Regarding complications of postoperative recovery in general, there was no significant difference between the groups. It is recognised that pain and immobility can predispose patients to some of the complications that have been investigated in the present study. In particular, chest infection can result from pain preventing adequate inspiration and pulmonary embolus from prolonged immobility. It is not possible to say whether the earlier mobilisation of patients receiving RSCs in our study prevented these complications; a larger cohort is required for this. There was one death in our cohort, in a patient with a background of chronic obstructive pulmonary disease who received EIA. She developed postoperative pneumonia and died of respiratory failure. Regarding this patient specifically, EIA was placed prior to surgery at the anaesthetist’s discretion and she underwent a left hemicolectomy. Her day 1 mode pain score was 0; we do not think her pneumonia resulted from inadequate analgesia.

We recognise the similarity in wound infection and dehiscence rates between the two modalities of analgesia. There may be a risk of impaired wound healing associated with RSCs, due to their placement so near the healing wound and regular irrigation of the rectus sheath with local anaesthetic, although this was not observed in the study.

Similar studies comparing RSCs with EIA include a non-randomised retrospective case notes review, which found that RSCs provided an equivalent analgesic effect to epidural anaesthesia.9 A group based in New Zealand (Aung et al) compared RSCs with EIA (with/without opiate PCA in each group), and concluded that RSCs provided a safe and effective modality of postoperative analgesia.10 Their prospective study comprised 54 patients and they found that a postoperative pain score of 0 was achieved in 66.7% of patients with RSCs and 41.7% with EIA. However, their protocol involved a continuous infusion of anaesthetic via the RSCs (compared with six-hourly boluses) and their study group included all elective/emergency laparotomies, not just colorectal procedures.
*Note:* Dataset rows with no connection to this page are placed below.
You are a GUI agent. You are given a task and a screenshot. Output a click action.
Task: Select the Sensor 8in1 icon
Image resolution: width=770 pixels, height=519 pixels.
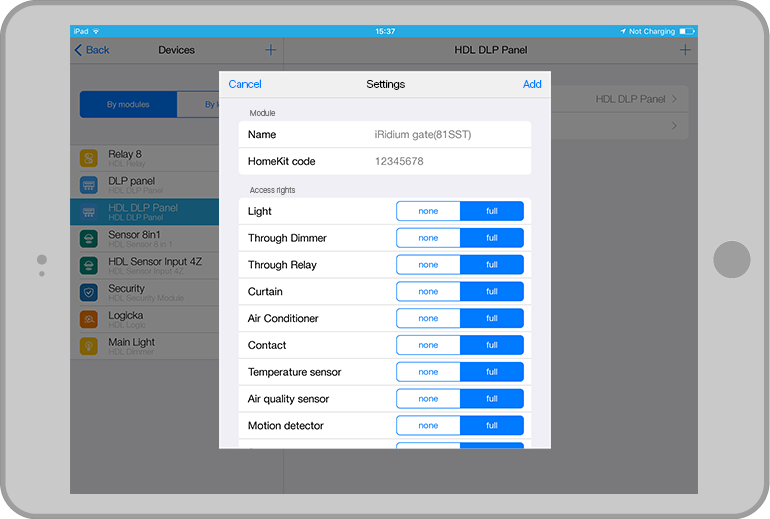pyautogui.click(x=88, y=238)
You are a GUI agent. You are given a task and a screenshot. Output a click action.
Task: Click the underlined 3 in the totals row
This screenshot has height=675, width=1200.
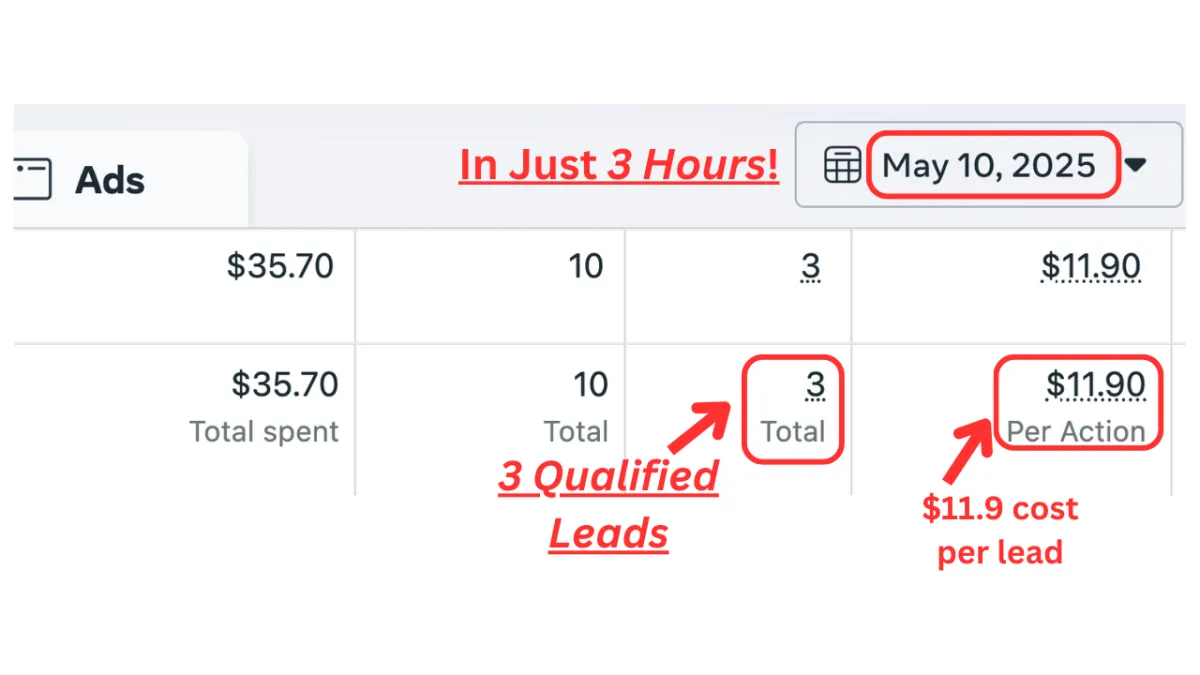tap(816, 385)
The decision to use EIA was not randomised; it was left to the discretion of the anaesthetist and so there will inevitably be a selection bias. Patient factors affecting this decision may clearly affect our results. This cohort of patients may be more frail than their counterparts who were treated with RSCs. As such, this could be a confounding factor for the slower time to recovery and mobilisation in the postoperative period. Ultimately, the anaesthetist’s decision in terms of which of the two methods of anaesthesia was most appropriate was based on patient factors and his or her own personal preference.
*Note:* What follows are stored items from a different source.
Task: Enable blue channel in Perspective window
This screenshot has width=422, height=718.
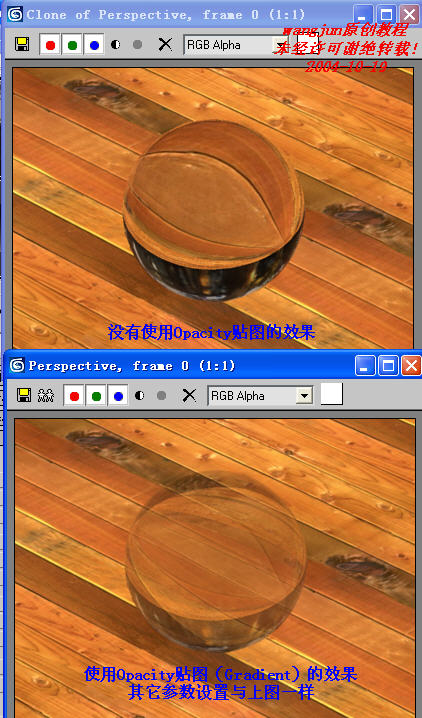Action: [x=118, y=395]
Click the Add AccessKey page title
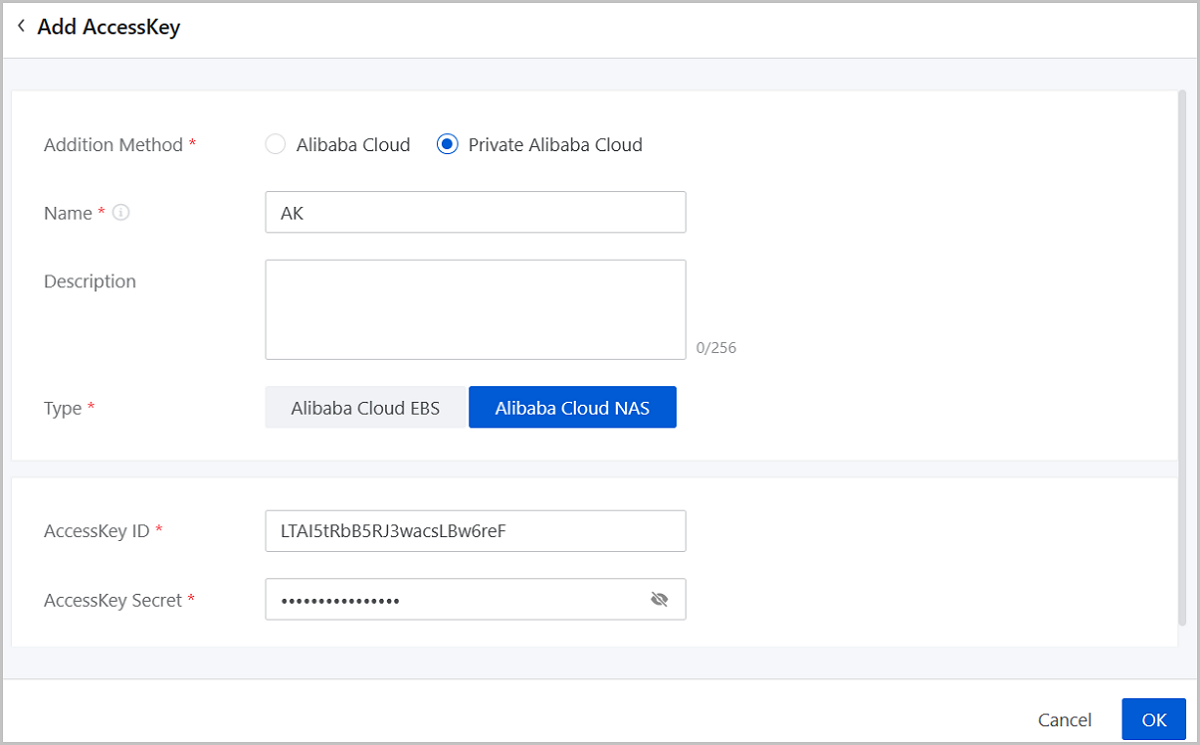The image size is (1200, 745). [x=109, y=27]
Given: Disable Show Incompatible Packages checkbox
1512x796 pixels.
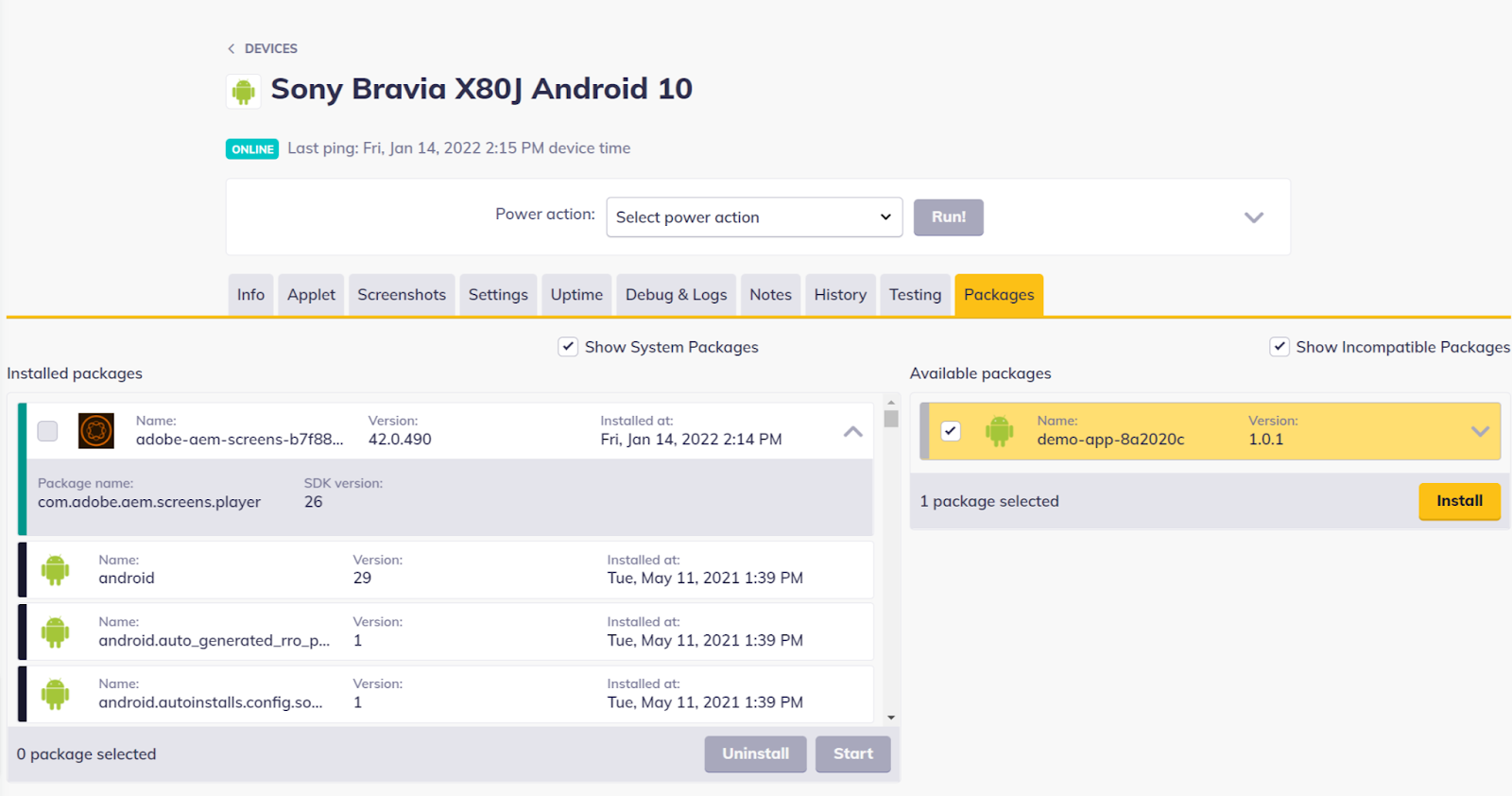Looking at the screenshot, I should point(1279,347).
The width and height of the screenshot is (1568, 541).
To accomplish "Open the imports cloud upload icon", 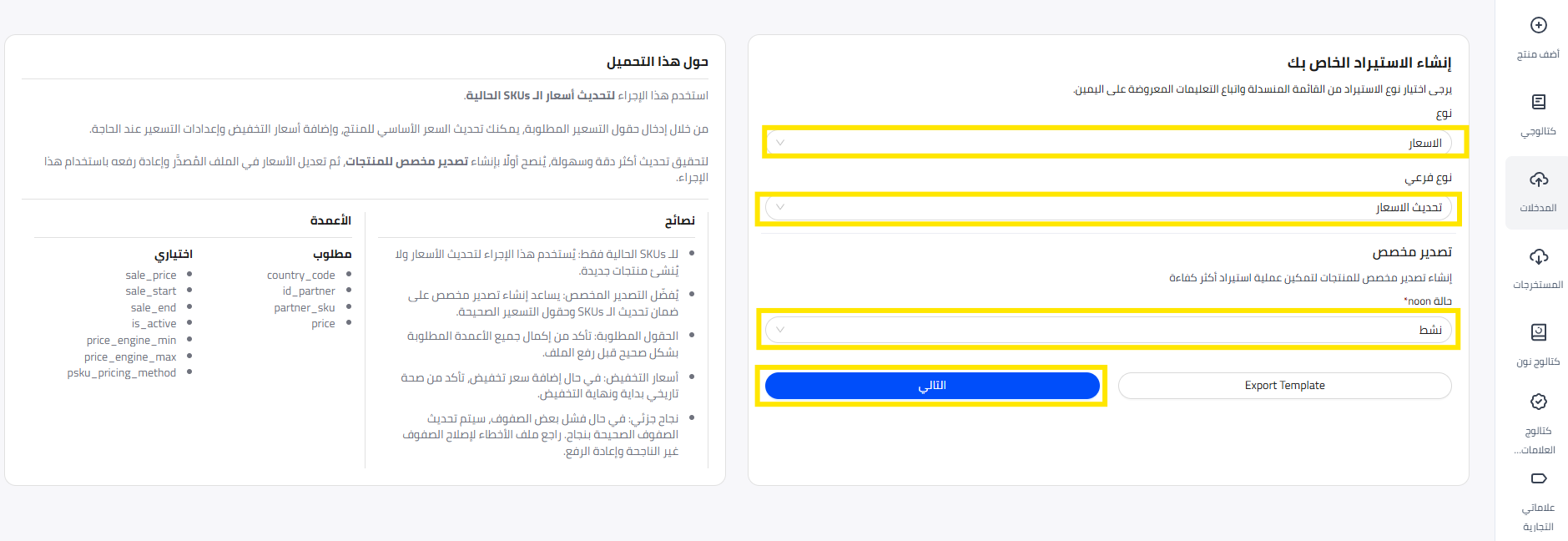I will (x=1539, y=179).
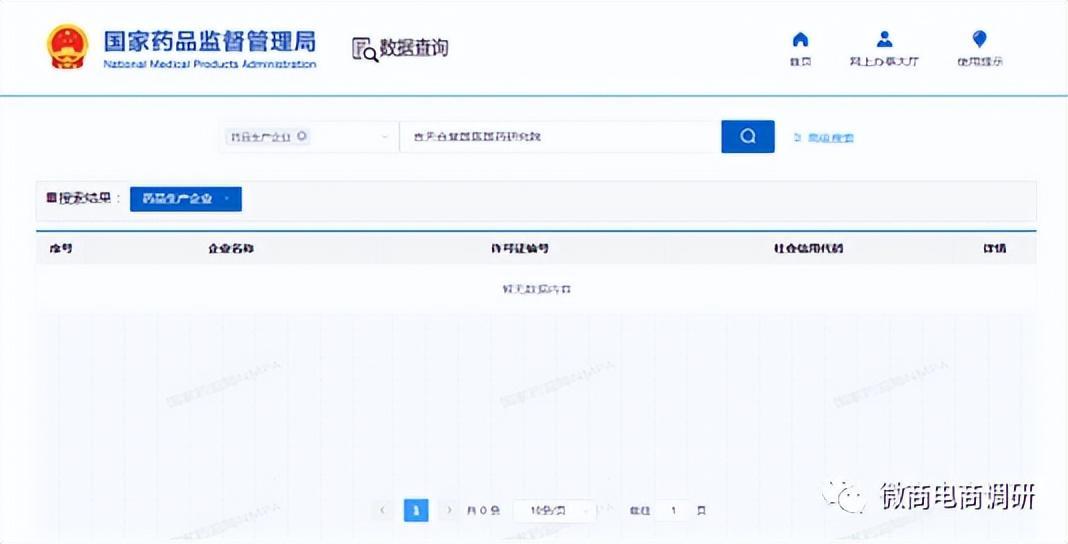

Further limitations of this study include the difference in patients receiving postoperative PCA. Significantly more patients in the RSC group received PCA than in the EIA group. This is to be expected. By their nature, RSCs will only provide anaesthesia to the lower thoracic nerves running within the rectus sheath; they provide no visceral pain relief. Unless the patient has had a minor abdominal procedure requiring a laparotomy, systemic opiate-based analgesia is required to provide adequate pain relief. The occasionally required adjunct of PCA should not discourage clinicians from using RSCs. It is well tolerated and regarded as a recognised adjunct when using RSCs (Aung et al).10

More research into postoperative analgesia is required in light of newer modalities (ie RSCs) and a two-year non-blinded randomised controlled trial enrolling 132 patients is already underway.11 This group’s primary outcome is a pain score on moving from a supine to a sitting position at 24 hours following laparotomy for major abdominal surgery. We await their results.

Conclusions

In our cohort, RSCs seemed to provide equivalent analgesia to EIA, without the potential risks associated with EIA. They had minimal complications and were well tolerated. As a result, we now use RSCs routinely with PCA as primary analgesia following laparotomy for open colorectal resection. A randomised controlled trial is underway to determine whether their use should be more widely adopted following laparotomy for colorectal surgery.

Acknowledgement

The material in this paper was presented at the Tripartite Colorectal Meeting held in Birmingham, June/July 2014.